In healthy individual hair follicles are enclosed in the skin with the exception of the palms, lips and soles. Hypertrichosis is defined as an abnormal amount of hair growth over the body[1]. Hypertrichosis has been informally referred to as Werewolf Syndrome due to the appearance similar to the mythical creature werewolf. However, Hypertrichosis has no genetic connection to the wolves. You might hear Hypertrichosis Lanuginosa by different names such as uncontrollable hair syndrome, wolfman syndrome, wolfman disease, human werewolf syndrome, and the list continues.
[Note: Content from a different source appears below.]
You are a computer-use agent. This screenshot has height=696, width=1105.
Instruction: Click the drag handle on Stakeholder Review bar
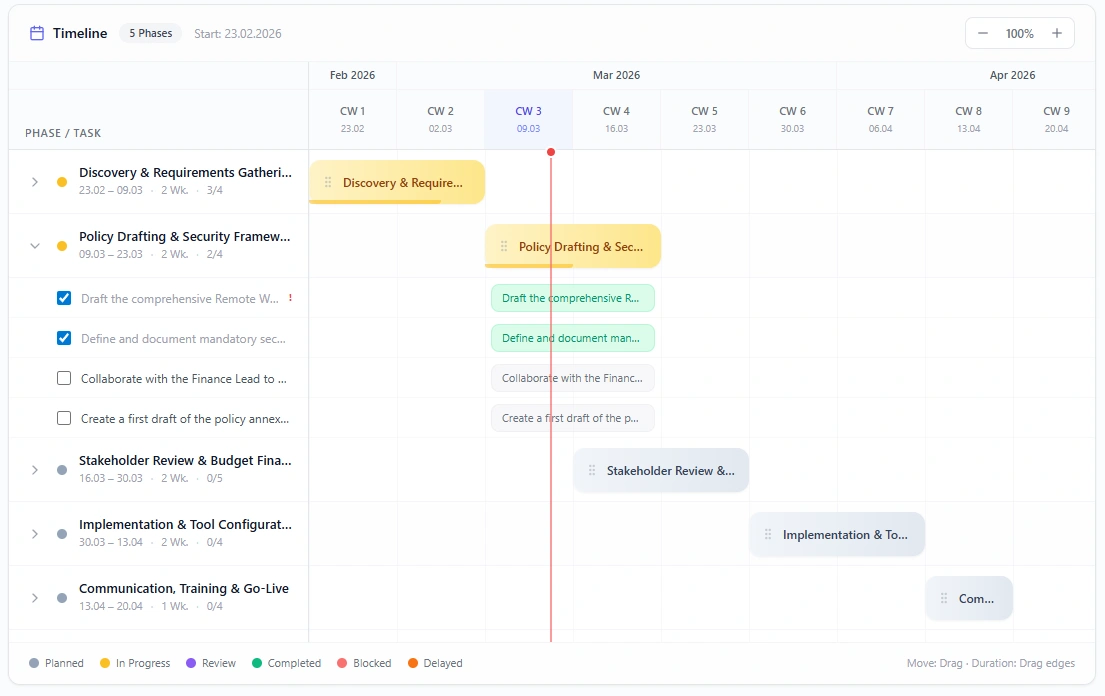(x=590, y=470)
You might have known about this syndrome before, not through these names but surely in movies like Van Helsing, The Twilight Saga, and The Wolfman. There are more than 35 movies that somehow portrays the werewolf, but it is not actually as Hollywood or fictions depicts it to be. This disorder is easy to diagnose, and doctors and genetic experts have proposed several theories and explanations behind the causes, symptoms, and treatment of werewolf syndrome.

But before I tell you everything, let’s find out some interesting facts about werewolf syndrome.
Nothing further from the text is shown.